Exercise set:
1) Translate this sentence from the passage on positive electrode material below into Spanish: "In order to solve the above-described tasks, the present disclosure provides a positive electrode active material and a positive electrode including the same."
2) Write out the part of the passage on positive electrode material below that lies between "An aspect of" and "material and a positive electrode including the same.", inclusive.

In order to solve this problem, development of a positive electrode active material in a form of a single particle is being actively conducted, but, when preparing an electrode using the positive electrode active material in the form of a single particle, it is difficult to align a c-axis direction, which is a main expansion direction of the positive electrode active material in the form of a single particle, as desired or quantify a degree of alignment. In a case in which the c-axis direction, which is the main expansion direction of the positive electrode active material in the form of a single particle, is not aligned and exists randomly, problems, such as a degradation in life characteristics, a decrease in capacity, and a decrease in output of the battery, occur. Accordingly, there is a need for a technique for overcoming the problems.

Technical Problem

An aspect of the present disclosure provides a positive electrode active material capable of achieving a battery with improved initial resistance characteristics and life characteristics and a positive electrode including the same.

Technical Solution

In order to solve the above-described tasks, the present disclosure provides a positive electrode active material and a positive electrode including the same.

(1) The present disclosure provides a positive electrode active material in a form of a single particle, wherein, after a positive electrode, which includes a positive electrode active material layer containing 80 wt % or more of the positive electrode active material based on a total weight of the positive electrode active material layer, is rolled such that density of the positive electrode active material layer after the rolling is 2.7 g/cm³ or more, when the positive electrode active material layer is analyzed by XRD (X-ray diffraction), a ratio of an area of a (003) peak to an area of all peaks identified in a 2θ range of 100 to 900 satisfies 30% or more.

Extracted information:
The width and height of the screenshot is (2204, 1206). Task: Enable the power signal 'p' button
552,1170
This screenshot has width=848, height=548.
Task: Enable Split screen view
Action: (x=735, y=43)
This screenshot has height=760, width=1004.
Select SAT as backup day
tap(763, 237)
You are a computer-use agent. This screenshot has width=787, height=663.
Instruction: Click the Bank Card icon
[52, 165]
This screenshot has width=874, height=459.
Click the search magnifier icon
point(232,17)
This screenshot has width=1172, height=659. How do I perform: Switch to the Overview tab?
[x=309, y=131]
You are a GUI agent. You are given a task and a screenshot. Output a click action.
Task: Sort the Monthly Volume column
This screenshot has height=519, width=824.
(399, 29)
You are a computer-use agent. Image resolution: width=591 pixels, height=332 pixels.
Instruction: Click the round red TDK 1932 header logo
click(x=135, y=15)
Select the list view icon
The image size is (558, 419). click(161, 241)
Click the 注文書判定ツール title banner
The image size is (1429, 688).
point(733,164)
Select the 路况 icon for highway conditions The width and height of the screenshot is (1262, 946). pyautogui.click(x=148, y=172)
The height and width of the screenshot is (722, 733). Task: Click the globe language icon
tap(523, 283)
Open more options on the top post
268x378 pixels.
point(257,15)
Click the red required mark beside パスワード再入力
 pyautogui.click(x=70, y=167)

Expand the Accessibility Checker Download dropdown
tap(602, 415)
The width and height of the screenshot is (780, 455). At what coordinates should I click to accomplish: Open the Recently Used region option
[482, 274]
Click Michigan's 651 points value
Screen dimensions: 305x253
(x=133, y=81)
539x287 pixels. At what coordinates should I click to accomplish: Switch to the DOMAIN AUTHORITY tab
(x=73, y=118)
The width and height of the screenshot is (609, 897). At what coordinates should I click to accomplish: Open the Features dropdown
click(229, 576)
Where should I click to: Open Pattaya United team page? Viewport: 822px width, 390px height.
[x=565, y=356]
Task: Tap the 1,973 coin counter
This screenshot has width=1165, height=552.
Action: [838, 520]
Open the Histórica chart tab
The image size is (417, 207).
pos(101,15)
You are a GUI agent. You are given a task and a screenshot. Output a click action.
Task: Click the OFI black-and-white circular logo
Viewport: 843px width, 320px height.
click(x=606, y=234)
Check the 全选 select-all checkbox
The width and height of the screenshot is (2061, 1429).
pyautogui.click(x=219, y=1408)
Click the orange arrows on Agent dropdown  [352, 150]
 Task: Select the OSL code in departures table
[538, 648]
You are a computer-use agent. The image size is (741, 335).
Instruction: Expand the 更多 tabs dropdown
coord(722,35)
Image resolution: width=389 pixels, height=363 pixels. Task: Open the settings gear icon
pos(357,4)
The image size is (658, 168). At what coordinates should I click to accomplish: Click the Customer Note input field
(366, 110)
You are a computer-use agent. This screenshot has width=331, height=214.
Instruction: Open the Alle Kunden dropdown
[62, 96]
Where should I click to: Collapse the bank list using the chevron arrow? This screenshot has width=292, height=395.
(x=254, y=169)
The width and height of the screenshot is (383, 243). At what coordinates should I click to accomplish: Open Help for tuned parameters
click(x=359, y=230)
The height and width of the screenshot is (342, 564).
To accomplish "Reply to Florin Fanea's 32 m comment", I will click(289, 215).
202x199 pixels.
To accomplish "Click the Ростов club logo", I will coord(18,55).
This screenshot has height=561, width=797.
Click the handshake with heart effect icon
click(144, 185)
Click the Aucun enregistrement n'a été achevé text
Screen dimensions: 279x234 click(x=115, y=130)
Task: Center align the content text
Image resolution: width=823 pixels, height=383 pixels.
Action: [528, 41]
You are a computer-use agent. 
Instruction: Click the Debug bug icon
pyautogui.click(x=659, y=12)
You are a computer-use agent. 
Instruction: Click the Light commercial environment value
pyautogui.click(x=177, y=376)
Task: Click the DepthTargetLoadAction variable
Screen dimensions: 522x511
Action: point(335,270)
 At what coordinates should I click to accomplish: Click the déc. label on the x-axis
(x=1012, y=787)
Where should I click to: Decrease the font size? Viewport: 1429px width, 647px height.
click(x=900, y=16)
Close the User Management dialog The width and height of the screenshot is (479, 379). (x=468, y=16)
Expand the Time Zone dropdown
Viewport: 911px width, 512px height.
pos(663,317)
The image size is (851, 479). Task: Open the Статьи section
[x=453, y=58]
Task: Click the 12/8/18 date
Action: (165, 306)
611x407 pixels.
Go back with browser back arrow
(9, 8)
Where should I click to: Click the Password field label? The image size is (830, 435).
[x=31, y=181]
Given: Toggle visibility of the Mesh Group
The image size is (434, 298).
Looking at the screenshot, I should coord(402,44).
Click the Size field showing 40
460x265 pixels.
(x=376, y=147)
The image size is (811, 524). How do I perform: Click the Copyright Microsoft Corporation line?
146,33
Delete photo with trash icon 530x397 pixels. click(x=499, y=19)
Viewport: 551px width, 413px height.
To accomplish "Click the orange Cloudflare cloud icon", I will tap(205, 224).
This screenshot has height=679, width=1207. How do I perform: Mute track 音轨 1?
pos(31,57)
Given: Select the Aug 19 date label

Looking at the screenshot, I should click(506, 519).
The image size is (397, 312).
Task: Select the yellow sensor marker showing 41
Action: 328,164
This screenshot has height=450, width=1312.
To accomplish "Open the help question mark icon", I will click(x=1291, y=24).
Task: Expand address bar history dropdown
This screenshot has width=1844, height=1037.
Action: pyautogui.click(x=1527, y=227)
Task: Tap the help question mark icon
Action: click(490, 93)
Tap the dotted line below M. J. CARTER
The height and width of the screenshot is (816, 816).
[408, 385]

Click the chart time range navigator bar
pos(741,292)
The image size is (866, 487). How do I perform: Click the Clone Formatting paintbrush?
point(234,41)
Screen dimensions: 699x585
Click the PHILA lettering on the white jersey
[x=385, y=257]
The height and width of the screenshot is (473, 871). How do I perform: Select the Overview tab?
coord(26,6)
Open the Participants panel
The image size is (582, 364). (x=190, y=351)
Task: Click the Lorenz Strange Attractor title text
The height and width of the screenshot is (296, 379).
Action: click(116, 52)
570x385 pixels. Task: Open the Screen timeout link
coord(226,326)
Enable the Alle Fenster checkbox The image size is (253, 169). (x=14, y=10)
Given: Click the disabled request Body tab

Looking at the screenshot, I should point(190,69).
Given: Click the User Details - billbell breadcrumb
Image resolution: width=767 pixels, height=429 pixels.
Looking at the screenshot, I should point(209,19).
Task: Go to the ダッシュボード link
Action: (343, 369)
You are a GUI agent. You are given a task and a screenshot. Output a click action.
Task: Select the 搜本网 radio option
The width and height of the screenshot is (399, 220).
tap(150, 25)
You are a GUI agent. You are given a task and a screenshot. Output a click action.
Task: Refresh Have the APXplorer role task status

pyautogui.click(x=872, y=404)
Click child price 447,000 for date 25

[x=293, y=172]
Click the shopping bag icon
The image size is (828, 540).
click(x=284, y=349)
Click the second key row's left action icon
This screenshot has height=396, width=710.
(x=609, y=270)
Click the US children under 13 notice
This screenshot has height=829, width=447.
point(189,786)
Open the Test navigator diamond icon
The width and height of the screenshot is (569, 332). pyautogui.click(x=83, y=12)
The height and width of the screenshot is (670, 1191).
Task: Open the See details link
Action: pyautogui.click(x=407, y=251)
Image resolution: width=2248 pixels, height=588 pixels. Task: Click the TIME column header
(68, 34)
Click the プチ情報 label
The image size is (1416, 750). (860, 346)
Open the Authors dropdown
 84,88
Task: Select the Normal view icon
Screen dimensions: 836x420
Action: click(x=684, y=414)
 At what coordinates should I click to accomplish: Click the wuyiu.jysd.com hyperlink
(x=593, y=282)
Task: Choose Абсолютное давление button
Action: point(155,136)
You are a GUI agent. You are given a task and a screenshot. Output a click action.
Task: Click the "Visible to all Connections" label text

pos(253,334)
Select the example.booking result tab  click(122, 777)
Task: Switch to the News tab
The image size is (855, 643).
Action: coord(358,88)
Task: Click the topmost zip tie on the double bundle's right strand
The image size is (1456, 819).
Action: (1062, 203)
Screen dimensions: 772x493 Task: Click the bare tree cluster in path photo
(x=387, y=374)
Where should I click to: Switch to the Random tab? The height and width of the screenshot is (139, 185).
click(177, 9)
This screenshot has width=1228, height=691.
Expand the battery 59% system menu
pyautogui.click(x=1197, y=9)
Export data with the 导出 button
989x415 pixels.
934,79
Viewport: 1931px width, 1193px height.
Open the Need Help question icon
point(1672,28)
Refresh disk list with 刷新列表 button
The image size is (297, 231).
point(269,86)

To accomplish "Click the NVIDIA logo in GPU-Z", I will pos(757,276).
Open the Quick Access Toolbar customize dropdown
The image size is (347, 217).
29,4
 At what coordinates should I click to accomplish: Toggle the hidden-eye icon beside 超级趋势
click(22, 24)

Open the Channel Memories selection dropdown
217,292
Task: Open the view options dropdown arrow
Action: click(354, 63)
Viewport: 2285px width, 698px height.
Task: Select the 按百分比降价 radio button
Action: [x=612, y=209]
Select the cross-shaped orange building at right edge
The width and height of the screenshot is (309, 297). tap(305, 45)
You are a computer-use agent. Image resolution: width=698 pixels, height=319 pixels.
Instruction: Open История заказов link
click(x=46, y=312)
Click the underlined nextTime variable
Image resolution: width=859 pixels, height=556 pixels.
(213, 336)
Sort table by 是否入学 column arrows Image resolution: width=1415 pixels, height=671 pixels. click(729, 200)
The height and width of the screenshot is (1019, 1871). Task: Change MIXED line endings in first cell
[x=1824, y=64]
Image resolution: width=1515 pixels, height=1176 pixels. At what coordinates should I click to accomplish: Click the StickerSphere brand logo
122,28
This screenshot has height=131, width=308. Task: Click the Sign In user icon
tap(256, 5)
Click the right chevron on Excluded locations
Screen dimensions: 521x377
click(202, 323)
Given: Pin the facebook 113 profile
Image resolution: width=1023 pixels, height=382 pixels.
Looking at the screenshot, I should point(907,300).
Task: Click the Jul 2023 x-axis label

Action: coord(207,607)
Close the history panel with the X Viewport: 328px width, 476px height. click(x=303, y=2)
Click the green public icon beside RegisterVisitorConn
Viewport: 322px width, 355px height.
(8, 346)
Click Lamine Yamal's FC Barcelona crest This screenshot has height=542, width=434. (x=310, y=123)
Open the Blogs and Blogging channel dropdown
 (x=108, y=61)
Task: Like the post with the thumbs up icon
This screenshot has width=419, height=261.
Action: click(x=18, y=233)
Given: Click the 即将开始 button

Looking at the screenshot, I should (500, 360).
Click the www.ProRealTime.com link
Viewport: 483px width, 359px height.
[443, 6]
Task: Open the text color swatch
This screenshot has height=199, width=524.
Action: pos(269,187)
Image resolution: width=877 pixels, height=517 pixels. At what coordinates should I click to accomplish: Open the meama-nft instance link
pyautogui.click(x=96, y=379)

Final answers:
1) Para resolver las tareas descritas anteriormente, la presente divulgación proporciona un material activo de electrodo positivo y un electrodo positivo que lo incluye.

2)
An aspect of the present disclosure provides a positive electrode active material capable of achieving a battery with improved initial resistance characteristics and life characteristics and a positive electrode including the same.

Technical Solution

In order to solve the above-described tasks, the present disclosure provides a positive electrode active material and a positive electrode including the same.